--- REQUIRED ACTION ---
What you return must match, exactly, the lines running from the one containing "Where should I" to the end of the data, both included, and must contain no pictures.

(INPUT DATA Opens)

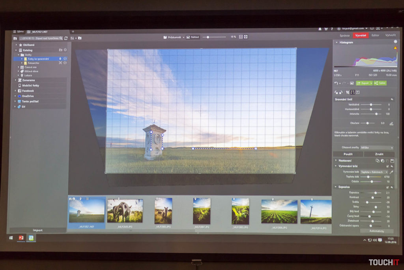Open PowerPoint from the taskbar
The height and width of the screenshot is (270, 404).
21,238
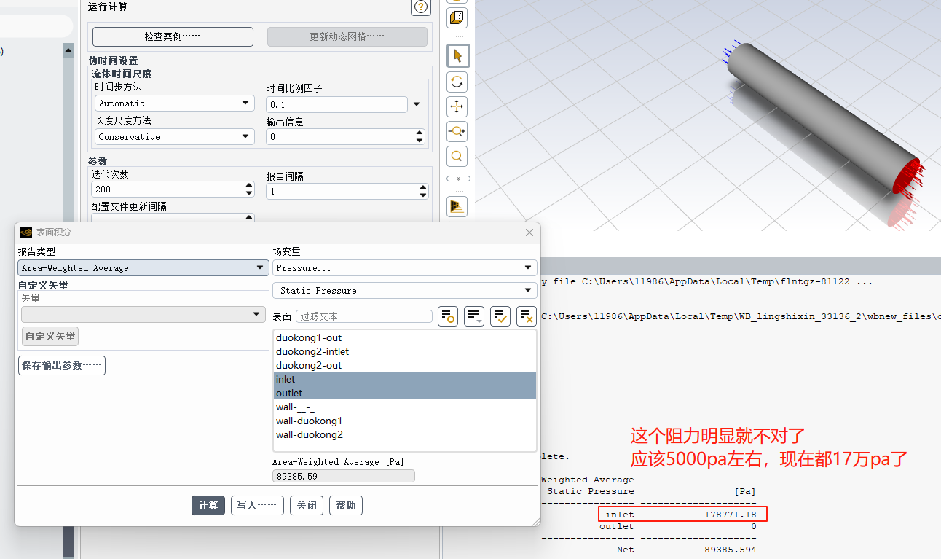Click the select-all surfaces icon
The image size is (941, 559).
click(500, 316)
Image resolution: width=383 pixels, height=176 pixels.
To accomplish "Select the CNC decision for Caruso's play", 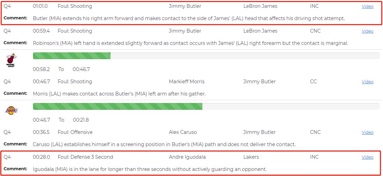I will coord(315,132).
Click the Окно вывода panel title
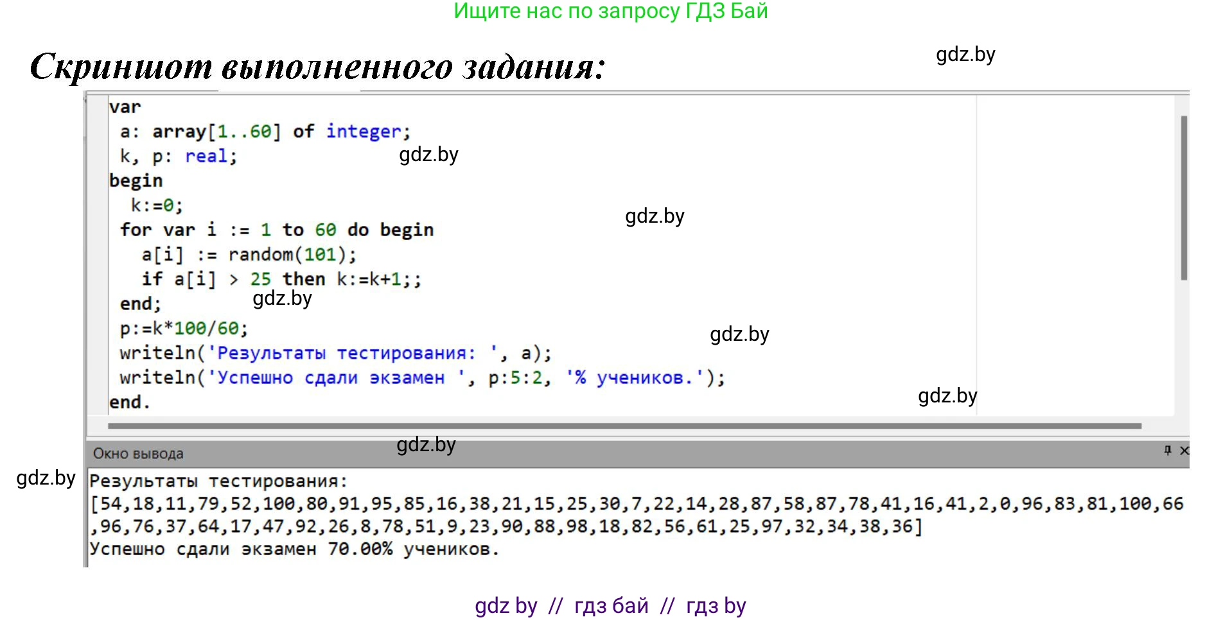 138,454
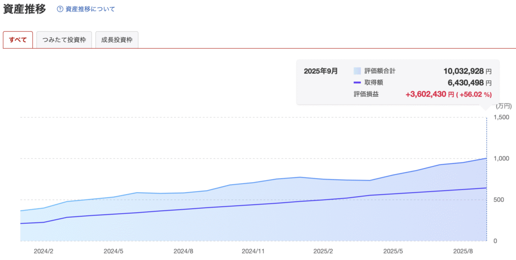Click the light blue 評価額合計 legend swatch
Image resolution: width=516 pixels, height=260 pixels.
pyautogui.click(x=357, y=71)
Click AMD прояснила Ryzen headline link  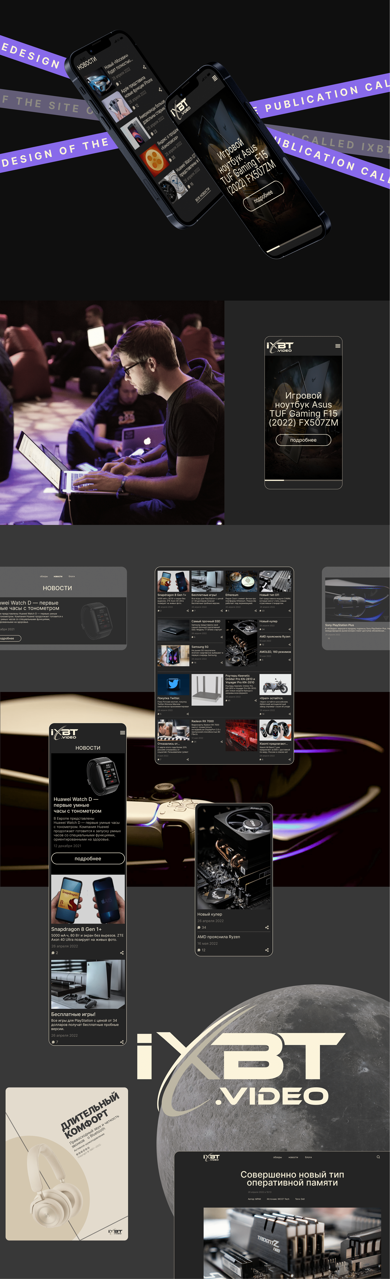coord(219,937)
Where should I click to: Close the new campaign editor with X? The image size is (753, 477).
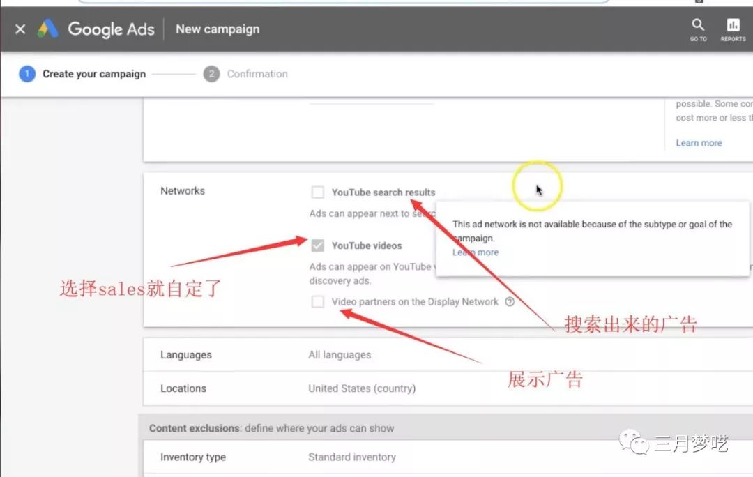(x=20, y=29)
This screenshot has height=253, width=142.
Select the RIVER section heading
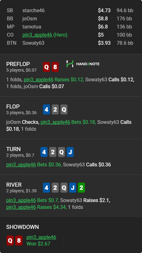[x=14, y=185]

(INPUT DATA Closes)

--- YOUR SOLUTION ---
Where should I click to: Close the new campaign editor with X? The image size is (753, 477).
(x=20, y=29)
This screenshot has height=253, width=142.
Select the RIVER section heading
[x=14, y=185]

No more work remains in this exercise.